Tonga’s Microarchitecture - What We’re Calling GCN 1.2

As we alluded to in our introduction, Tonga brings with it the next revision of AMD’s GCN architecture. This is the second such revision to the architecture, the last revision (GCN 1.1) being rolled out in March of 2013 with the launch of the Bonaire based Radeon HD 7790. In the case of Bonaire AMD chose to kept the details of GCN 1.1 close to them, only finally going in-depth for the launch of the high-end Hawaii GPU later in the year. The launch of GCN 1.2 on the other hand is going to see AMD meeting enthusiasts half-way: we aren’t getting Hawaii level details on the architectural changes, but we are getting an itemized list of the new features (or at least features AMD is willing to talk about) along with a short description of what each feature does. Consequently Tonga may be a lateral product from a performance standpoint, but it is going to be very important to AMD’s future.
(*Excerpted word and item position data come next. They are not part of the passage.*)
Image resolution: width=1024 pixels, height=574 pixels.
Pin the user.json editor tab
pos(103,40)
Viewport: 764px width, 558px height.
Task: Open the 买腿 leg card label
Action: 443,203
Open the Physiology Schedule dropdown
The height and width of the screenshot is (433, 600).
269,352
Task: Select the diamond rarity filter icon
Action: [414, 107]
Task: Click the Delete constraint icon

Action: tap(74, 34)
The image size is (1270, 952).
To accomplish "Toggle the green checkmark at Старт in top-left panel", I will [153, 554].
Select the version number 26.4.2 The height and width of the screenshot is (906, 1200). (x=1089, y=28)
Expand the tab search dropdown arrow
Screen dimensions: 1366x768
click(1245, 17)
But before we begin, we do want to quickly remind everyone that the GCN 1.2 name, like GCN 1.1 before it, is unofficial. AMD does not publicly name these microarchitectures outside of development, preferring to instead treat the entire Radeon 200 series as relatively homogenous and calling out feature differences where it makes sense. In lieu of an official name and based on the iterative nature of these enhancements, we’re going to use GCN 1.2 to summarize the feature set.


AMD's 2012 APU Feature Roadmap. AKA: A Brief Guide To GCN

To kick things off we’ll pull old this old chestnut one last time: AMD’s HSA feature roadmap from their 2012 financial analysts’ day. Given HSA’s tight dependence on GPUs, this roadmap has offered a useful high level overview of some of the features each successive generation of AMD GPU architectures will bring with it, and with the launch of the GCN 1.2 architecture we have finally reached what we believe is the last step in AMD’s roadmap: System Integration.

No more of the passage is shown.